Anonymous wrote:
Anonymous wrote:
Anonymous wrote:
Anonymous wrote:
Anonymous wrote:
Anonymous wrote:These teachers should be ashamed of themselves.
Seriously.
They get the entire rest of the week off from having to deign themselves to see children on a screen, they need to pull this nonsense as well while our taxes pay their salaries? Public sector unions should be banned.
It’s interesting how you think if they’re not working with kids they have the day off. You do know planning is work right?
Or should we stop paying lawyers, doctors, office workers, etc for any paperwork or planning they have to do?
First of all, please read the bolded part. I did not say they had the week off. Maybe your teacher called in "sick" the day that she was supposed to teach reading comprehension?
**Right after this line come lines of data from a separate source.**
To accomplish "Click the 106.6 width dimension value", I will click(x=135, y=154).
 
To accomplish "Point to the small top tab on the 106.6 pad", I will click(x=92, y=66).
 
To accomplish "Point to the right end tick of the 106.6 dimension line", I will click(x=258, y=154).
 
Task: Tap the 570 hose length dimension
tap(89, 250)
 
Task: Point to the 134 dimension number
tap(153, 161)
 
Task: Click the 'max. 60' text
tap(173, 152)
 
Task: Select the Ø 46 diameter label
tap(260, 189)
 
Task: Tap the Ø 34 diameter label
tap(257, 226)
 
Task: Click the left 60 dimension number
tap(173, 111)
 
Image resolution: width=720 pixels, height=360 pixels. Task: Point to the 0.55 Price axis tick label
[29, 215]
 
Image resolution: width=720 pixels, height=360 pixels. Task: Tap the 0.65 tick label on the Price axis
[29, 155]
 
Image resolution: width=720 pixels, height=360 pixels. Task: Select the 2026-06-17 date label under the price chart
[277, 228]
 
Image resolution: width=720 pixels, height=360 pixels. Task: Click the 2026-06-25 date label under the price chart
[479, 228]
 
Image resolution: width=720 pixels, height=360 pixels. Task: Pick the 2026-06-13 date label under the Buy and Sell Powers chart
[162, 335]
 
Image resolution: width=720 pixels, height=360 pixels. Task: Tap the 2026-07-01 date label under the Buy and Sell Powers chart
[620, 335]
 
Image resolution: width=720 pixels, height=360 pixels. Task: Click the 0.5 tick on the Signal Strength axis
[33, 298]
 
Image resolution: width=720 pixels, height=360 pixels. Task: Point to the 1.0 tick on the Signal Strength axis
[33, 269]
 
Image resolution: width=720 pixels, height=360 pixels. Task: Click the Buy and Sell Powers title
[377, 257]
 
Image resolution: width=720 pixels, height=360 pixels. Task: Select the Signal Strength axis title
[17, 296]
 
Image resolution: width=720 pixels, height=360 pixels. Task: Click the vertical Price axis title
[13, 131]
Also don't pretend that planning time is equivalent to actual teaching time in terms of benefit to children. The same with doctors and lawyers- if my doctor said that she had to cancel my appointment but would research my complaints in the intervening period I would not be happy with that. Adding two additional planning days to during a week when there were already two days without in person instruction is absolutely less taxing than actual teaching. My teacher friends go on and on about how much easier people with office jobs have it because they have to be "on" all day. Which I agree with and is why I wouldn't be a teacher BUT you can't then say that planning is the same amount of work as actual teaching. Yes it is work but not equivalent work.
I’m a teacher in a neighboring school district although I live in DC and my kids go to DCPS schools. Planning is actually a huge part of the job.
I usually spend 4-6 hours planning for one lesson. Sometimes more and sometimes less. Maybe I spend more time than most because this is only my 3rd year teaching and I have a new prep this year. I also teach HS which is obviously very content heavy but planning is a very heavy burden
If you teach 5 classes per day, 5 days per week, that's (conservatively) 100 hours of planning, on top of your 20 or so hours of teaching. There are 168 hours in a week. You're telling us that there are only 48 hours per week that you are not teaching or preparing? That you have an average of less that 7 hours per day to eat, sleep, go grocery shopping, etc.?
I don't believe you. And if somehow this is true, you should find a new job.